Scramble/regexp question

jbclements · November 14, 2024, 7:04pm

I've just started using Ryan Culpepper's scramble/regexp library for constructing regular expressions in a structured way (a la "SRE"s), and I'm liking it a lot. One thing I haven't figured out yet is a nice way to write the regular expression ".", that matches any character. It looks like the right way is with ... well, no, I'm not sure. I think (inject ".") works, but there must be a nicer way?

I should say, having abstraction means I can at least (define-RE dot (inject ".")), or even (define-RE d (inject ".")), so this is not a problem without nice workarounds, but I feel like I must be missing something obvious.

jbclements · November 14, 2024, 7:05pm

p.s.: why not use Alex Shinn's irregex ? Sadly, the performance of the irregex library seems quite a bit worse than the built-in regexp library, in my experience.

shawnw · November 14, 2024, 9:25pm

I think the port of irregex to Racket is badly out of date, too.

jbclements · November 14, 2024, 10:08pm

Well, I totally believe that... I'm the maintainer! But I stopped maintaining it when I discovered how much slower it was.
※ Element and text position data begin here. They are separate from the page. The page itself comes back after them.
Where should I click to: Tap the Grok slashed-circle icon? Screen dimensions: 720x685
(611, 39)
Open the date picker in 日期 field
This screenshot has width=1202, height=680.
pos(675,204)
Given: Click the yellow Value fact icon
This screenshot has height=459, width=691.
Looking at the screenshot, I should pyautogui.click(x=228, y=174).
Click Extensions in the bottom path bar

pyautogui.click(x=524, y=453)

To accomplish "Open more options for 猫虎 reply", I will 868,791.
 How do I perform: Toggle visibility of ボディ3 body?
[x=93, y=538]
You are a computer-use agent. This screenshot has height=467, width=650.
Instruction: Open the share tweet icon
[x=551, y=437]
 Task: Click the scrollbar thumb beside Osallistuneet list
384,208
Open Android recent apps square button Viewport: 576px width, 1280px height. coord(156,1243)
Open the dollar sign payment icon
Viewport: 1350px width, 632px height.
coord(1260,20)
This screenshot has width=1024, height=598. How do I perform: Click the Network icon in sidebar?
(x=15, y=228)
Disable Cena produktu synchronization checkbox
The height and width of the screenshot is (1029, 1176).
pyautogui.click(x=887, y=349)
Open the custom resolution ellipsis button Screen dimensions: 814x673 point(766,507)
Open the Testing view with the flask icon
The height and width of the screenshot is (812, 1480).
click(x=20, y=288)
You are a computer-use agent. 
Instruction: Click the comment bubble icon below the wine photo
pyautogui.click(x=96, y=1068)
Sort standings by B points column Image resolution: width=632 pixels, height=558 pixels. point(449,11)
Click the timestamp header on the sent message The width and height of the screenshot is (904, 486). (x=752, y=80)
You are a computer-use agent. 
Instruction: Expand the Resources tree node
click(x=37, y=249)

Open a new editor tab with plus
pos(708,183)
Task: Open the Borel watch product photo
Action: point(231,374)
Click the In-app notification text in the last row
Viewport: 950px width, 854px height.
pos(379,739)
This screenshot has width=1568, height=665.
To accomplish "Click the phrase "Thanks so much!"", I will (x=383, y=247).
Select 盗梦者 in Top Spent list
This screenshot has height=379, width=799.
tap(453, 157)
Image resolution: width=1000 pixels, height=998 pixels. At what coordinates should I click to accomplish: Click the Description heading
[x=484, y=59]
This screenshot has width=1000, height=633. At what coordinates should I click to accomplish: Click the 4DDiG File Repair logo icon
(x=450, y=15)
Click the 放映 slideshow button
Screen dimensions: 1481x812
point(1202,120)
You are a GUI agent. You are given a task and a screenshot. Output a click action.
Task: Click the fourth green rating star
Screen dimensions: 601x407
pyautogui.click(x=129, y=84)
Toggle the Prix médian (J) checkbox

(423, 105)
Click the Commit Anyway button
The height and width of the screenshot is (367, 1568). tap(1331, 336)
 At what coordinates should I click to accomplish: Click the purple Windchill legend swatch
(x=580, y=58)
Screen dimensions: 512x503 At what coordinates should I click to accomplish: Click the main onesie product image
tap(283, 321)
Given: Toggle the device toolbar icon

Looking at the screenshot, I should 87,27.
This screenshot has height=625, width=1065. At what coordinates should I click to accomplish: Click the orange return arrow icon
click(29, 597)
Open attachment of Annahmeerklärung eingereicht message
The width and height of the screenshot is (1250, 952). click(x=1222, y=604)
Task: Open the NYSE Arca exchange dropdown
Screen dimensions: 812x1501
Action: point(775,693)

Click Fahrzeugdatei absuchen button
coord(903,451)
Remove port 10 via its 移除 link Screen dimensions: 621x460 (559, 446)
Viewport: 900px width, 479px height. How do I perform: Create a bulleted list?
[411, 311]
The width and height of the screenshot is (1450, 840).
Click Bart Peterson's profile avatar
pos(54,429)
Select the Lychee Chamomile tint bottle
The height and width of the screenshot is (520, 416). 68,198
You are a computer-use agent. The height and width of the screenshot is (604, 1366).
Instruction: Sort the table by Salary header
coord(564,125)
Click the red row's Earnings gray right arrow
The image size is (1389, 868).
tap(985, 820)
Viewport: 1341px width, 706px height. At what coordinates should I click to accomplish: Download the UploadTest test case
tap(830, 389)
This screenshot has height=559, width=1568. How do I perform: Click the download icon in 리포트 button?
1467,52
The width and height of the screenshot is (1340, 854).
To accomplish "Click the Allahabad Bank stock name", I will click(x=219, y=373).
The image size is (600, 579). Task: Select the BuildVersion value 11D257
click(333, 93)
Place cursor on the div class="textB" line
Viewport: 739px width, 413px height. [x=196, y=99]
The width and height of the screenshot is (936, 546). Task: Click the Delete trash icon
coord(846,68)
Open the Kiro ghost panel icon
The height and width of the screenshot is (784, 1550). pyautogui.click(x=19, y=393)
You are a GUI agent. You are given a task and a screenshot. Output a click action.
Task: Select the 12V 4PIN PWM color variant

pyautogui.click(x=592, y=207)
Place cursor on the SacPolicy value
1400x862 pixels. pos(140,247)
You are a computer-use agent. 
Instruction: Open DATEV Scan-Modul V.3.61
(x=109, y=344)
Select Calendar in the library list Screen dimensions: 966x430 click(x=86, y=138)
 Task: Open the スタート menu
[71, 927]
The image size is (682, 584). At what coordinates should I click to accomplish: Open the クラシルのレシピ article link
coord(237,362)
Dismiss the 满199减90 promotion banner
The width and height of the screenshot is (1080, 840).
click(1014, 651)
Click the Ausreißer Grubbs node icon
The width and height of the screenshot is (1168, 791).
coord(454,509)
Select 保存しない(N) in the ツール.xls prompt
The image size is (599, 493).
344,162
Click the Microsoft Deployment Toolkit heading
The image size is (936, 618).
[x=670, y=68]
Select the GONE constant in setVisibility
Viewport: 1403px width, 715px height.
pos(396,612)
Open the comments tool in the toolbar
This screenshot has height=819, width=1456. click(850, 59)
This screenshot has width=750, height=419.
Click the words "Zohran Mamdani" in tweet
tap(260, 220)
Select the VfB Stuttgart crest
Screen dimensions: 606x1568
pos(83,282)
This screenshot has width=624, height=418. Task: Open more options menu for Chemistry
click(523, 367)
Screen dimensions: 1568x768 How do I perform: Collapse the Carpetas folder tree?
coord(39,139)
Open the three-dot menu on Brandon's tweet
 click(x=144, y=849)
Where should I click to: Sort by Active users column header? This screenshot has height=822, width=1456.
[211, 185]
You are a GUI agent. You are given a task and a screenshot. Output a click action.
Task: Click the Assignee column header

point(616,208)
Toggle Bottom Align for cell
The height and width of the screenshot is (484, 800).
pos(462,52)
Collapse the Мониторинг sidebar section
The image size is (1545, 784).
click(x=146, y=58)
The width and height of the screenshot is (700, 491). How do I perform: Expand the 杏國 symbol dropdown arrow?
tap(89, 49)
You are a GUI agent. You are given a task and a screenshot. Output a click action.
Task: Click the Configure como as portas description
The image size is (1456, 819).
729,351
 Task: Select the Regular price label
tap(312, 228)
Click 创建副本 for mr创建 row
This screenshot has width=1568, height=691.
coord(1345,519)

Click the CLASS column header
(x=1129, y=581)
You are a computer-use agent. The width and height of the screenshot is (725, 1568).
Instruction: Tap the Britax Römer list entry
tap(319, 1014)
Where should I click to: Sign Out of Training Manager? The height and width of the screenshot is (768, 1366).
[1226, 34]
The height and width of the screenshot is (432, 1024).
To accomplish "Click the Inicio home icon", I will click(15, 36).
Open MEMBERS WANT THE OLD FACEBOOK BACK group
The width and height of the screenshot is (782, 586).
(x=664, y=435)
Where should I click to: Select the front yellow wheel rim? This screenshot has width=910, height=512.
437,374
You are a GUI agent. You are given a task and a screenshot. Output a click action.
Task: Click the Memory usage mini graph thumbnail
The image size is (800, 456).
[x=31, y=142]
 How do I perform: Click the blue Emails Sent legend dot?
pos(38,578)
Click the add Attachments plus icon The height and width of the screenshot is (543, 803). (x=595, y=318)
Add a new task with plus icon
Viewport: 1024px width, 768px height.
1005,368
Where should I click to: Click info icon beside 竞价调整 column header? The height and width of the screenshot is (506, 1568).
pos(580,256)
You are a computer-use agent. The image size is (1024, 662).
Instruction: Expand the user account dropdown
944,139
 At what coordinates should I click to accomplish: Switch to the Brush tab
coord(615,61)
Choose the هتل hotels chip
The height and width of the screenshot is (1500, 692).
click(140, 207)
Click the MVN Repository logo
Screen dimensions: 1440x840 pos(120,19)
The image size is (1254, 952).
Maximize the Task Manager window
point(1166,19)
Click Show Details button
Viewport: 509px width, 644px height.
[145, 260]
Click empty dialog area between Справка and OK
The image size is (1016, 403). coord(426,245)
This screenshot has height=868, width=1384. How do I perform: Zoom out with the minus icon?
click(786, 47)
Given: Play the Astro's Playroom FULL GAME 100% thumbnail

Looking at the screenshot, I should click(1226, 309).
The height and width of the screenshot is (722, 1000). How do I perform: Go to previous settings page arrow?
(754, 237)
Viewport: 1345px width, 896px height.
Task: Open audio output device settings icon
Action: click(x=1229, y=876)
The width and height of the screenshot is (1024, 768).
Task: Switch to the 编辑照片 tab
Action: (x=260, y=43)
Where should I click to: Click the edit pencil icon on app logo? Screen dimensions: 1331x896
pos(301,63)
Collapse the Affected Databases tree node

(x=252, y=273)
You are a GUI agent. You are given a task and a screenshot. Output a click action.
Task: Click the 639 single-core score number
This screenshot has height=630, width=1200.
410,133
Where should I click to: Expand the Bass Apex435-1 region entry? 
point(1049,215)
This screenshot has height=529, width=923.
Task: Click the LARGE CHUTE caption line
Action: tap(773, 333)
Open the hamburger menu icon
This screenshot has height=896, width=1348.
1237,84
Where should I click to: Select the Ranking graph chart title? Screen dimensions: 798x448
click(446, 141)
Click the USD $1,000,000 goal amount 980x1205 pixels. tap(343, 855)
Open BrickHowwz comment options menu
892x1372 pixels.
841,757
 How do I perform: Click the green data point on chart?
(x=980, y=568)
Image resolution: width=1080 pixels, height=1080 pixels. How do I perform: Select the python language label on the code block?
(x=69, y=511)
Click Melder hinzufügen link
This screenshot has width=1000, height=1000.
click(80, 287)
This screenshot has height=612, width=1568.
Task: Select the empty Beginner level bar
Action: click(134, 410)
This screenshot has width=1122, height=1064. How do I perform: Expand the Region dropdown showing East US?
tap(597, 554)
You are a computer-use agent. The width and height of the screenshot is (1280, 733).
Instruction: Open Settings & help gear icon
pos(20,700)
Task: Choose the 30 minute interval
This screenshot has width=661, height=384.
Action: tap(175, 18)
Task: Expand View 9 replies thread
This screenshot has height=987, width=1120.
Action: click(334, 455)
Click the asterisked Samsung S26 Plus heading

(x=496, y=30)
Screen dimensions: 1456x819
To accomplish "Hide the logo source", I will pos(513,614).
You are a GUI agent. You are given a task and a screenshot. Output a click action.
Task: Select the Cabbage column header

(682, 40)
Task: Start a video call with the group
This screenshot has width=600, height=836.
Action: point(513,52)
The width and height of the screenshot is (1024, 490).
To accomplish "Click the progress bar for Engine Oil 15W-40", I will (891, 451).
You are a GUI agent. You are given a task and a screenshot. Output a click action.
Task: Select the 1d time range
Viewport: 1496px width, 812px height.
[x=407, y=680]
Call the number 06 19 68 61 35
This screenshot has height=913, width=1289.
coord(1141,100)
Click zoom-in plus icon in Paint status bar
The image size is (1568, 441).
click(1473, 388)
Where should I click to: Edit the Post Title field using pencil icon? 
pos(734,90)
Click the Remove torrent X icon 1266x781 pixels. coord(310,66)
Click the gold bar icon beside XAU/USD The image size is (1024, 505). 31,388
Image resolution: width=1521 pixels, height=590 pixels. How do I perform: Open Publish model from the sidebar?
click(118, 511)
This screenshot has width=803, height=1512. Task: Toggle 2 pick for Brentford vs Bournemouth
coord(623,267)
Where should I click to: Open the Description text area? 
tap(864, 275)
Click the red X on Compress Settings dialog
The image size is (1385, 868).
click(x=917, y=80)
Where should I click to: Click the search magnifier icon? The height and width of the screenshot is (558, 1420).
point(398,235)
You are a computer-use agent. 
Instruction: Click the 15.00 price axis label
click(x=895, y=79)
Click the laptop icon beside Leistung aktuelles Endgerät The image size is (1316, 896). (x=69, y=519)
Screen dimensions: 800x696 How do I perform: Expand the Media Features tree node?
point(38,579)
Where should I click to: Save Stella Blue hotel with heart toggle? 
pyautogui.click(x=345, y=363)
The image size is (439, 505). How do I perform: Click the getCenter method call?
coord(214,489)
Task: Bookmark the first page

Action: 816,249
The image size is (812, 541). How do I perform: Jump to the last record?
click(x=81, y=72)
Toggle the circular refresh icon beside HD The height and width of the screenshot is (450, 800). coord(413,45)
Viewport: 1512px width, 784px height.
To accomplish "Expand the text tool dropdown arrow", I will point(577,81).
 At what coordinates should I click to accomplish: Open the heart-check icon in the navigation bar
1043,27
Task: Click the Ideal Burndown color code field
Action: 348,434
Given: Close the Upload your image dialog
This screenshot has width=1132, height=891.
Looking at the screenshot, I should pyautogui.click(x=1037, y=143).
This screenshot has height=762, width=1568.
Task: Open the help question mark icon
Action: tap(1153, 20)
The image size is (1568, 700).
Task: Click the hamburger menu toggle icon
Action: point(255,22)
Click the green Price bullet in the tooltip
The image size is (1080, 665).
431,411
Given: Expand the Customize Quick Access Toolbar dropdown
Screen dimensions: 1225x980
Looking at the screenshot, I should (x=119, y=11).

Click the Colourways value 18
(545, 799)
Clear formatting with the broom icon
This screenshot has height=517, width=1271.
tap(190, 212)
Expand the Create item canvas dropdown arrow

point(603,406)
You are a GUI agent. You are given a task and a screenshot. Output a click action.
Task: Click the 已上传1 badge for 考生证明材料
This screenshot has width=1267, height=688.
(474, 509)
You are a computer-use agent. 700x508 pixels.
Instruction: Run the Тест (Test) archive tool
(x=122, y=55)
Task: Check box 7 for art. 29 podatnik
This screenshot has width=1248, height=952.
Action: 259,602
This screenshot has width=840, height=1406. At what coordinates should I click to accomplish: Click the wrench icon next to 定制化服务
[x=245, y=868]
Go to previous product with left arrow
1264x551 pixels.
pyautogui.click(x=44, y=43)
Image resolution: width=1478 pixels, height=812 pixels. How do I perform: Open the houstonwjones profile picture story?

Specifically, I think that implementing fast regexps is hard, and chez & racket have done a lot of work on making it fairly fast, and my only issue is with the surface syntax, so I think the approach that Ryan takes, of compiling SRE's into native regexps, is almost certainly the right one.

Ultimately, this is kind of the "cross-platform tools are rarely faster" concept; if irregex came up with a clever way to make regexp matching faster, I'm relatively confident that lower-level implementations, such as the ones attached to chez/racket would use those techniques too, and probably have access to lower-level knobs and dials that can allow them/us to tune things better.

Gambiteer · November 14, 2024, 11:33pm

That's interesting, Gambit just added irregex to the list of distributed libraries.

Does anyone have a set of RE benchmarks that people think are relevant?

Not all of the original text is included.